Stored items from a collection:
"""

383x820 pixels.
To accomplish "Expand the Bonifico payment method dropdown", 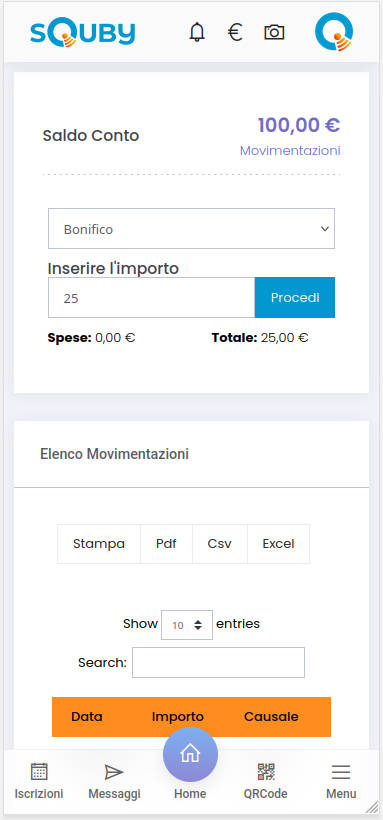I will click(192, 229).
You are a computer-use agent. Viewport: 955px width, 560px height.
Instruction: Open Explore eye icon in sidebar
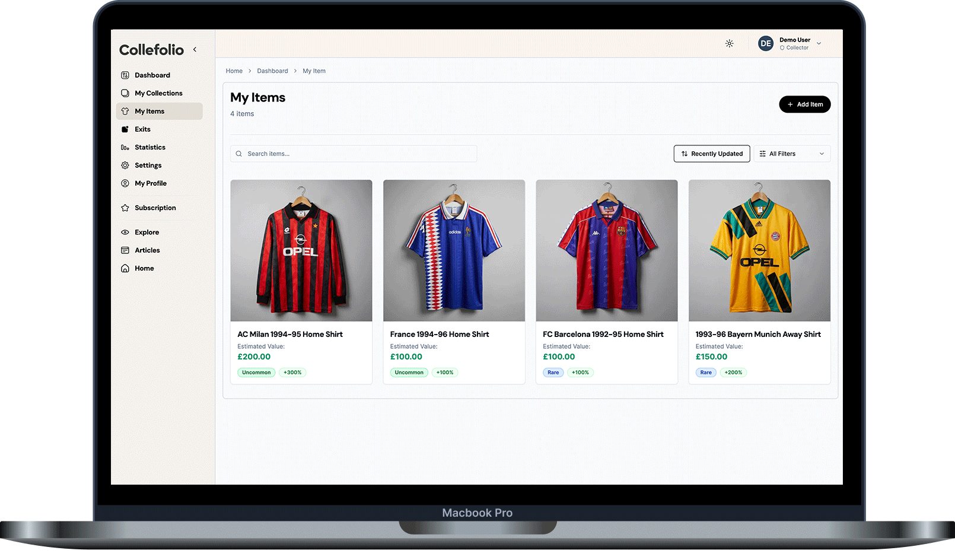(125, 233)
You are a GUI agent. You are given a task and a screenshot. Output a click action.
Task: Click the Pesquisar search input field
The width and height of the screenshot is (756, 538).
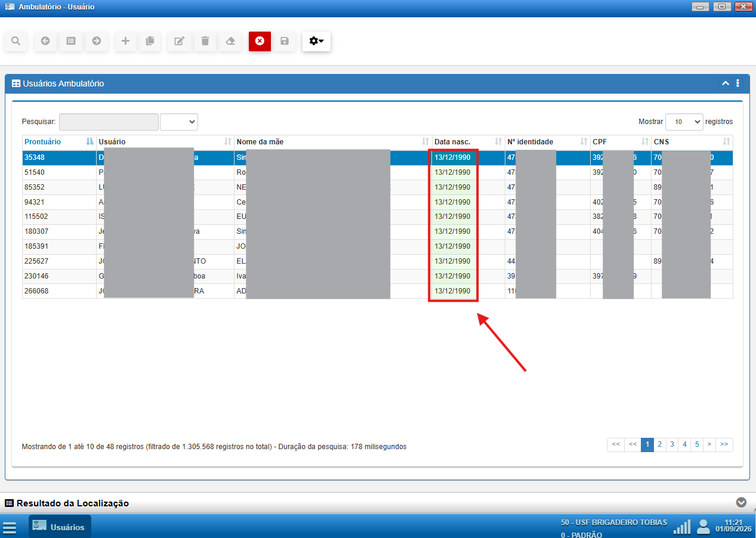click(x=109, y=122)
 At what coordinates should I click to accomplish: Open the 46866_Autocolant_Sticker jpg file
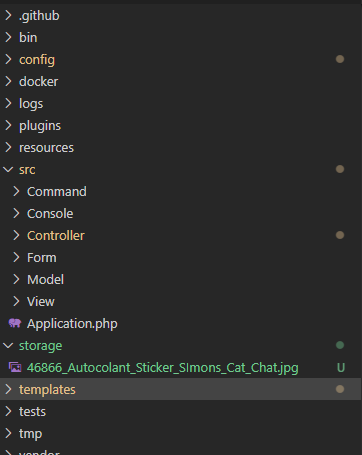pyautogui.click(x=163, y=368)
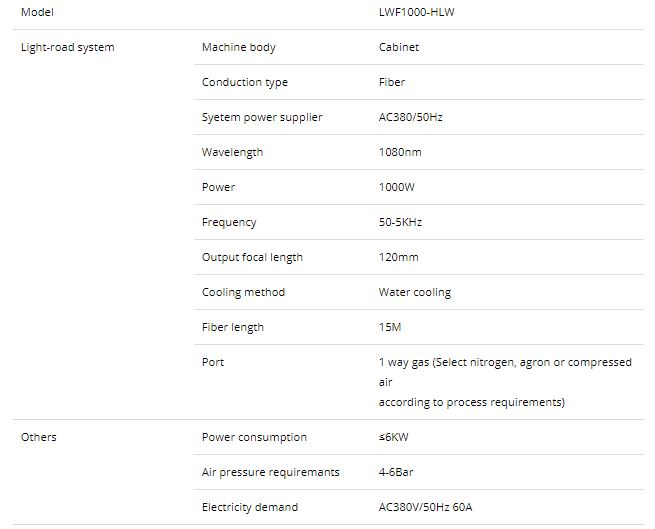Click the 50-5KHz frequency value
The image size is (655, 529).
[x=400, y=222]
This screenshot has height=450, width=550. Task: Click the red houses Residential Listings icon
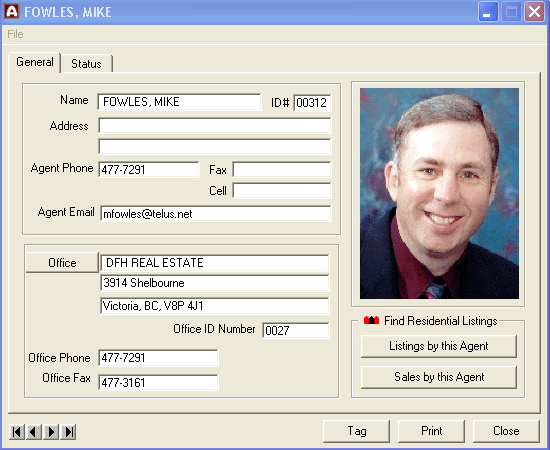coord(371,320)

"""

▸ Work order
Find how many lines in the entries above have the string "agent" and report only that number.

▸ Result of this task
2